Background & aims: Prothrombin induced by vitamin K absence-II (PIVKA-II) levels have been reported to correlate with hepatocellular carcinoma (HCC) prognosis, but its utility for assessing early treatment response remains underexplored. This study evaluated early PIVKA-II changes for predicting response and survival in HCC patients undergoing immune checkpoint inhibitors (ICIs) and targeted therapy.

Methods: Eighty-two HCC patients were enrolled. Serum PIVKA-II levels were measured at baseline and after the first treatment cycle. Patients were stratified based on early PIVKA-II dynamics into a biochemical response group (≥50% reduction, n=40) and a non-response group (<50% reduction, n=42). Logistic regression and Cox proportional hazards models were used to identify predictors of objective response rate (ORR), progression-free survival (PFS), and overall survival (OS).

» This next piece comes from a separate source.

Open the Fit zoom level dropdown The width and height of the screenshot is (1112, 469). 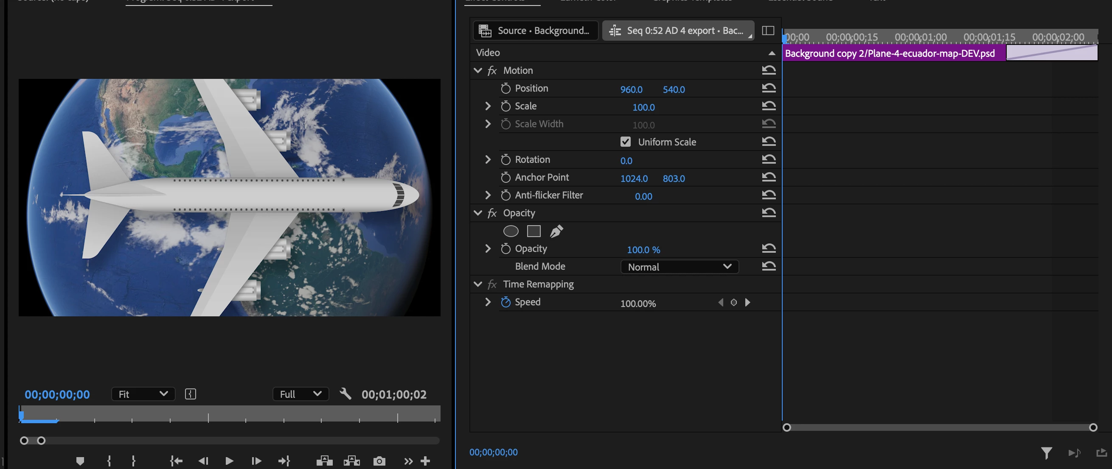click(x=143, y=394)
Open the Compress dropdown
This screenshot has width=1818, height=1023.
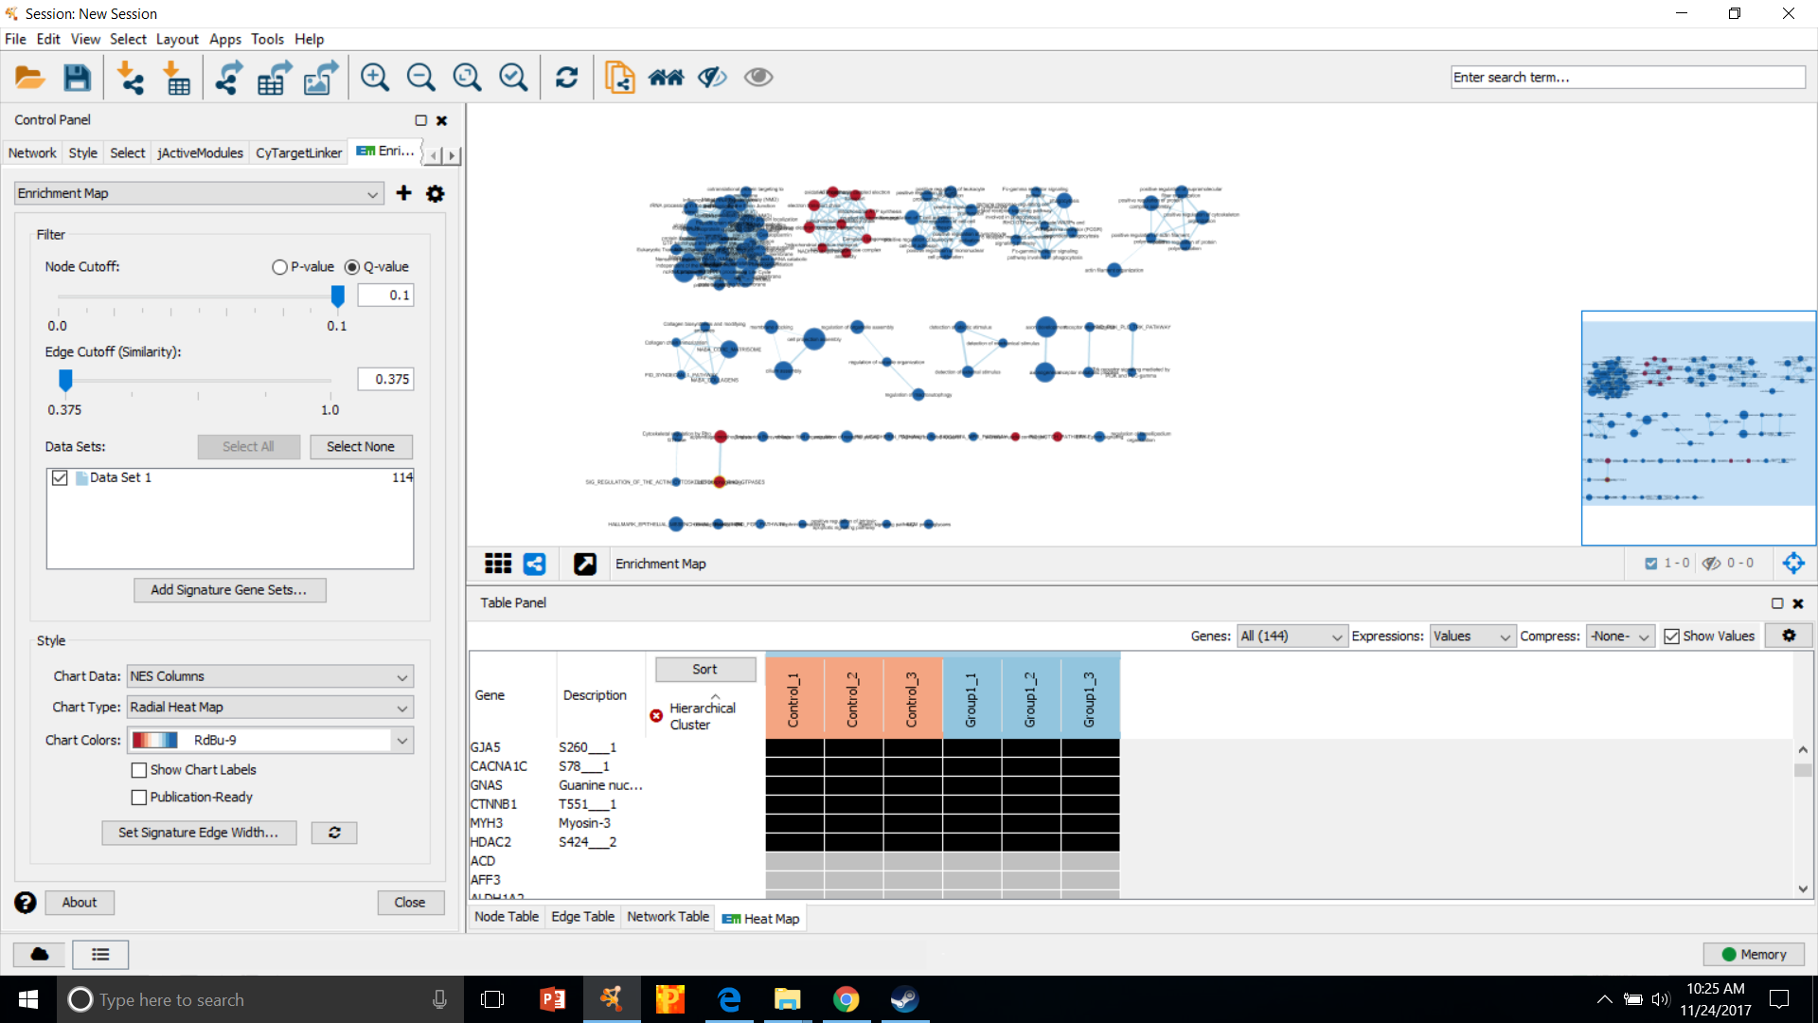[1618, 636]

Results: Time-dependent ROC analysis established ≥50% PIVKA-II decline as the early response threshold. The PIVKA-II response group had a significantly higher proportion of patients with Child-Pugh A, a lower incidence of extrahepatic metastasis, and significantly higher ORR (82.5% vs 38.1%, P<0.001). Median PFS and OS were not reached in the PIVKA-II responder group, compared to 8.9 months and 16.7 months, respectively, in the non-responder group (both P < 0.001). Multivariate analysis confirmed early PIVKA-II response as an independent predictor of PFS (HR=0.687, P<0.001) and OS (HR=0.709, P<0.001). Notably, in AFP-negative patients, an early PIVKA-II response was predictive of ORR and was associated with significantly longer PFS and OS.

Conclusion: Early PIVKA-II response effectively predicts treatment response and prognosis in advanced HCC patients receiving ICI and targeted therapy, especially in AFP-negative patients.